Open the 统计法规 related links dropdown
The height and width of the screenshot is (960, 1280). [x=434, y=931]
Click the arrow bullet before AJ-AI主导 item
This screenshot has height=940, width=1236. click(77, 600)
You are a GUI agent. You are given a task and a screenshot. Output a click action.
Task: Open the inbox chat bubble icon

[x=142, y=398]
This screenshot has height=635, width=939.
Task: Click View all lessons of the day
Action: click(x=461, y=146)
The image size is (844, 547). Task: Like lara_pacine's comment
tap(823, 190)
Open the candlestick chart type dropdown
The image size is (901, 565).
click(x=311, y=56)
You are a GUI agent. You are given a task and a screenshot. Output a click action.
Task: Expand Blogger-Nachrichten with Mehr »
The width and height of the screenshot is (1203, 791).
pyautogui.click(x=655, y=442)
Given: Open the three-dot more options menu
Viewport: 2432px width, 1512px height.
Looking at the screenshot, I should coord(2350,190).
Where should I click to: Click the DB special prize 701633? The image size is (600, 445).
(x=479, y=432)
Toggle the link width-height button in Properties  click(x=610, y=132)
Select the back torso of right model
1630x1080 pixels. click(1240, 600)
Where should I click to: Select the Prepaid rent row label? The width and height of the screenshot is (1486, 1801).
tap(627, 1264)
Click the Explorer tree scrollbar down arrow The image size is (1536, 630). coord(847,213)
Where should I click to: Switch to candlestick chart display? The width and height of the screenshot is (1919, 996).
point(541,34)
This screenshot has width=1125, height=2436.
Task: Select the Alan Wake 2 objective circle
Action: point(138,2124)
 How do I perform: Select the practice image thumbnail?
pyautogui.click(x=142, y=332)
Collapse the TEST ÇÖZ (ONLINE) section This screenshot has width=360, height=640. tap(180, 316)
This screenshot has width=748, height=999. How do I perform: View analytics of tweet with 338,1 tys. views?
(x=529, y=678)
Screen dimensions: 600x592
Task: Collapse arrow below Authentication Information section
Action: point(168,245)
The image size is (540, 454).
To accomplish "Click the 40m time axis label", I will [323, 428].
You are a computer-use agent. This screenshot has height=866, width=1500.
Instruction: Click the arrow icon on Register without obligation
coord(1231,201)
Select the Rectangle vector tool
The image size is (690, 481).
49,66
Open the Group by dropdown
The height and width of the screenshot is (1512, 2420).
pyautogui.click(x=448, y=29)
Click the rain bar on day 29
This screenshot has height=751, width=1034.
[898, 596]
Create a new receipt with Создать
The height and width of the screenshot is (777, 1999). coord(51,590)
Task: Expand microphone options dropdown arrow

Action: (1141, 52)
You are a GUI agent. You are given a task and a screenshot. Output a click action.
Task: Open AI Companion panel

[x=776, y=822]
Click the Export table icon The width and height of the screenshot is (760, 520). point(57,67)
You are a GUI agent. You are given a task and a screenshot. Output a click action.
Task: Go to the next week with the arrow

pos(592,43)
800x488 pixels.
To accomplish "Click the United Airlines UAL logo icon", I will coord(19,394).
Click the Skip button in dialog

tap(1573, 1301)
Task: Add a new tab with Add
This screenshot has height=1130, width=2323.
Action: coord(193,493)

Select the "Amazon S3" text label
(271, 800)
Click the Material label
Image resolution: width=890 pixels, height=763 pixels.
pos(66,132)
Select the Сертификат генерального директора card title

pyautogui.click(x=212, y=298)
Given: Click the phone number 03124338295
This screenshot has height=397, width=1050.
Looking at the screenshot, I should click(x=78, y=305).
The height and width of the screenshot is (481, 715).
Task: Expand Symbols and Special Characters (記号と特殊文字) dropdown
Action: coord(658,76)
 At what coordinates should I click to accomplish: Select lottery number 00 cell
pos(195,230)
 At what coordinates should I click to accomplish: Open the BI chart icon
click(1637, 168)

——————

- _Exercise description_:
Revise the records above so that "candlestick chart" becomes "bar chart" wherever it occurs, keeping every other line unchanged.

- _Output_:
Open the 统计法规 related links dropdown
The height and width of the screenshot is (960, 1280). [x=434, y=931]
Click the arrow bullet before AJ-AI主导 item
This screenshot has height=940, width=1236. click(77, 600)
You are a GUI agent. You are given a task and a screenshot. Output a click action.
Task: Open the inbox chat bubble icon

[x=142, y=398]
This screenshot has height=635, width=939.
Task: Click View all lessons of the day
Action: click(x=461, y=146)
The image size is (844, 547). Task: Like lara_pacine's comment
tap(823, 190)
Open the bar chart type dropdown
The image size is (901, 565).
click(x=311, y=56)
You are a GUI agent. You are given a task and a screenshot. Output a click action.
Task: Expand Blogger-Nachrichten with Mehr »
The width and height of the screenshot is (1203, 791).
pyautogui.click(x=655, y=442)
Given: Open the three-dot more options menu
Viewport: 2432px width, 1512px height.
Looking at the screenshot, I should coord(2350,190).
Where should I click to: Click the DB special prize 701633? The image size is (600, 445).
(x=479, y=432)
Toggle the link width-height button in Properties  click(x=610, y=132)
Select the back torso of right model
1630x1080 pixels. click(1240, 600)
Where should I click to: Select the Prepaid rent row label? The width and height of the screenshot is (1486, 1801).
tap(627, 1264)
Click the Explorer tree scrollbar down arrow The image size is (1536, 630). coord(847,213)
Where should I click to: Switch to bar chart display? The width and height of the screenshot is (1919, 996).
point(541,34)
This screenshot has width=1125, height=2436.
Task: Select the Alan Wake 2 objective circle
Action: point(138,2124)
 How do I perform: Select the practice image thumbnail?
pyautogui.click(x=142, y=332)
Collapse the TEST ÇÖZ (ONLINE) section This screenshot has width=360, height=640. tap(180, 316)
This screenshot has width=748, height=999. How do I perform: View analytics of tweet with 338,1 tys. views?
(x=529, y=678)
Screen dimensions: 600x592
Task: Collapse arrow below Authentication Information section
Action: point(168,245)
The image size is (540, 454).
To accomplish "Click the 40m time axis label", I will [323, 428].
You are a computer-use agent. This screenshot has height=866, width=1500.
Instruction: Click the arrow icon on Register without obligation
coord(1231,201)
Select the Rectangle vector tool
The image size is (690, 481).
49,66
Open the Group by dropdown
The height and width of the screenshot is (1512, 2420).
pyautogui.click(x=448, y=29)
Click the rain bar on day 29
This screenshot has height=751, width=1034.
[898, 596]
Create a new receipt with Создать
The height and width of the screenshot is (777, 1999). coord(51,590)
Task: Expand microphone options dropdown arrow

Action: (1141, 52)
You are a GUI agent. You are given a task and a screenshot. Output a click action.
Task: Open AI Companion panel

[x=776, y=822]
Click the Export table icon The width and height of the screenshot is (760, 520). point(57,67)
You are a GUI agent. You are given a task and a screenshot. Output a click action.
Task: Go to the next week with the arrow

pos(592,43)
800x488 pixels.
To accomplish "Click the United Airlines UAL logo icon", I will coord(19,394).
Click the Skip button in dialog

tap(1573, 1301)
Task: Add a new tab with Add
This screenshot has height=1130, width=2323.
Action: coord(193,493)

Select the "Amazon S3" text label
(271, 800)
Click the Material label
Image resolution: width=890 pixels, height=763 pixels.
pos(66,132)
Select the Сертификат генерального директора card title

pyautogui.click(x=212, y=298)
Given: Click the phone number 03124338295
This screenshot has height=397, width=1050.
Looking at the screenshot, I should click(x=78, y=305).
The height and width of the screenshot is (481, 715).
Task: Expand Symbols and Special Characters (記号と特殊文字) dropdown
Action: coord(658,76)
 At what coordinates should I click to accomplish: Select lottery number 00 cell
pos(195,230)
 At what coordinates should I click to accomplish: Open the BI chart icon
click(1637, 168)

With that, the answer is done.